И Оля узнала ее – это киномеханик Галя Прокошина. Особого знакомства они не водили, но при встречах иногда болтали, когда Оля приезжала на каникулы в Андреевку. И хотя девушку покоробило от ее последних слов, она приветливо улыбнулась и протянула Прокошиной руку. Это не город, и люди здесь особенно выражений не выбирали. Если ты, допустим, плохо выглядишь, тебе об этом прямо в глаза и скажут, а в городе и на смертном одре человека будут уверять, что он огурчик…
Вадим Федорович поднялся со скамейки, помог Гале раздеться, предложил чаю, но она отказалась.
– Я шла мимо, дай, думаю, зайду… – затараторила она. – У нас нынче идет картина «Вокзал на двоих», в главной роли Гурченко и этот, ну, как его?.. Еще играл в «Служебном романе» с этой, как ее?..
– Олег Басилашвили, – улыбнулась Оля.
– Пойдете в кино? – смотрела на них круглыми глазами Прокошина. – Я вас бесплатно проведу.
– Мы видели этот фильм, – взглянув на отца, сказала Оля.
– Я некоторые фильмы по нескольку раз смотрю, – говорила Галя. – Только хороших что-то мало присылают. А халтуру и крутить противно. Раз перепутала части, так никто и не заметил… – Она перевела взгляд на Олю. – Нынче пятница, так у нас после вечернего сеанса танцы. Приехали из Климова музыканты с электронными ящиками. Как забухают, хоть караул кричи… Придешь на танцы? От наших парней отбою не будет, вот увидишь!
– Там видно будет, – неопределенно ответила Оля.
Когда летом в доме собиралась молодежь, они ходили на танцы, но сейчас, одной, не было никакого желания идти. Помнится, в прошлом году у нее даже местный кавалер завелся – как же его звали? Петя или Вася… У него фамилия такая куриная, кажется Петухов.

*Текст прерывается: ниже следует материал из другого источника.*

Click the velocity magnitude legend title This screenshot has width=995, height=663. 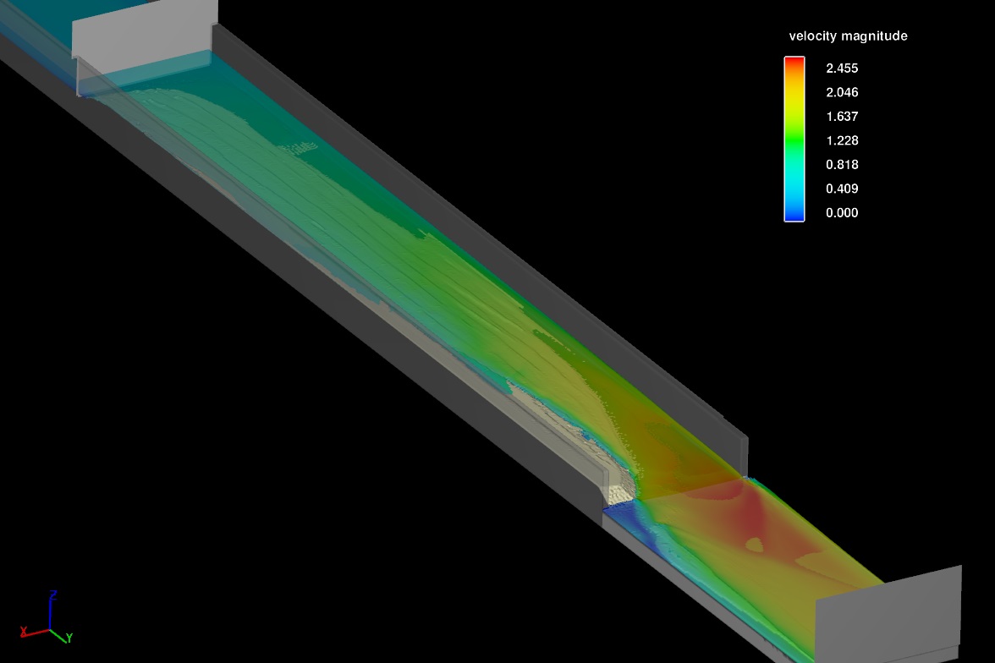coord(846,36)
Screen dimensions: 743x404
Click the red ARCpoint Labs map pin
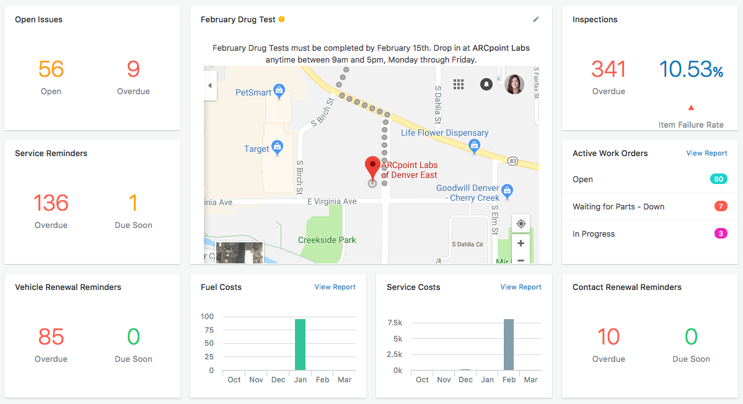click(x=372, y=169)
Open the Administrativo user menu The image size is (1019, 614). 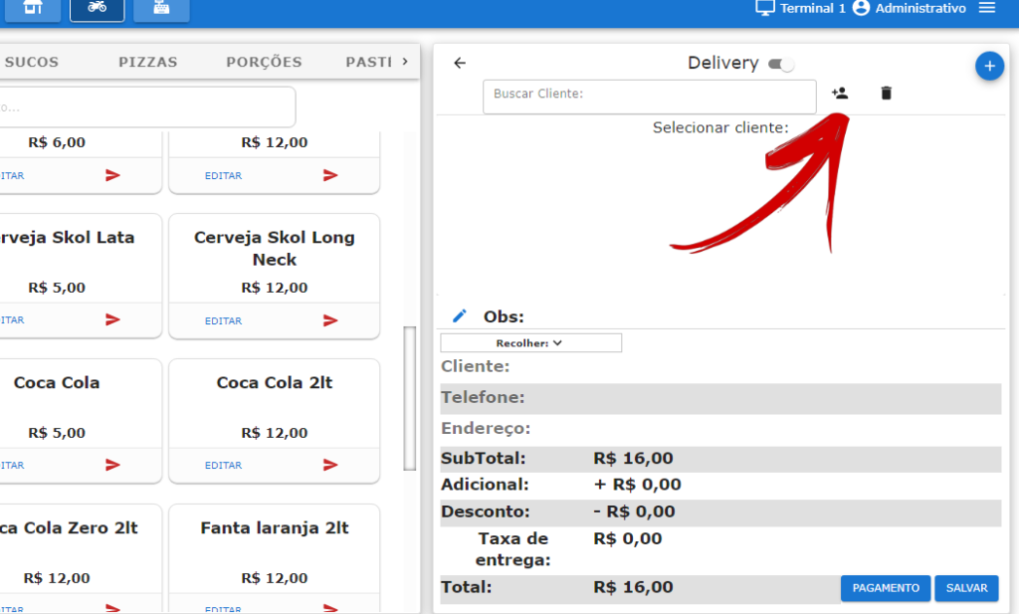pos(910,8)
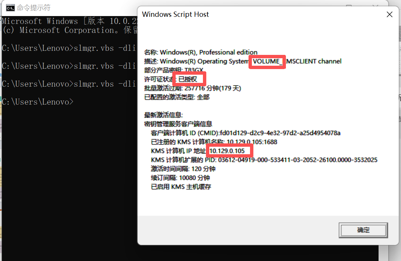Screen dimensions: 401x261
Task: Click the red-boxed VOLUME_ text
Action: pos(267,61)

– Мы в воскресенье уедем ночным, – сказал Вадим Федорович. – Вернусь в конце апреля. Что тебе, Галя, привезти?
– Колбасы палку и шоколадных конфет коробку, – стрельнув смеющимися глазами на Олю, сказала Про-кошина. – Моя Надька так и заявила: «Скажи дяде Вадику, чтобы мне „трюфелей“ привез!»
«Ну и папка! – подумала Оля. – И тут не теряется! А я-то думала, он, бедненький, здесь один-одинешенек мается без женского внимания и ласки! А он вон какую пышку завел!»
– Я в воскресенье днем забегу, – пообещала Прокошина. – Зря в кино не хотите. Эта Гурченко ну просто умора!..
Рассмеялась и колобком выкатилась за дверь, наградив напоследок Казакова многозначительным взглядом.
– Как тихо падает снег, – повернувшись к дочери спиной, произнес Вадим Федорович.
– Бедный папа, – подойдя к нему и положив руку на плечо, сказала Оля. – Живешь в глуши, смотришь старые фильмы…
– Я здесь работаю.
– Как она растолстела… Правда, я ее давно не видела.
– Она хорошая женщина.
– Разве я спорю? – сказала Оля.
– У нее забавная дочь Надя, – негромко уронил он. – Она зовет меня «дядя Вадик».
– Губа у нее не дура, – заметила Оля. – Подавай ей «трюфели», а не какие-нибудь другие… Балуешь ты их?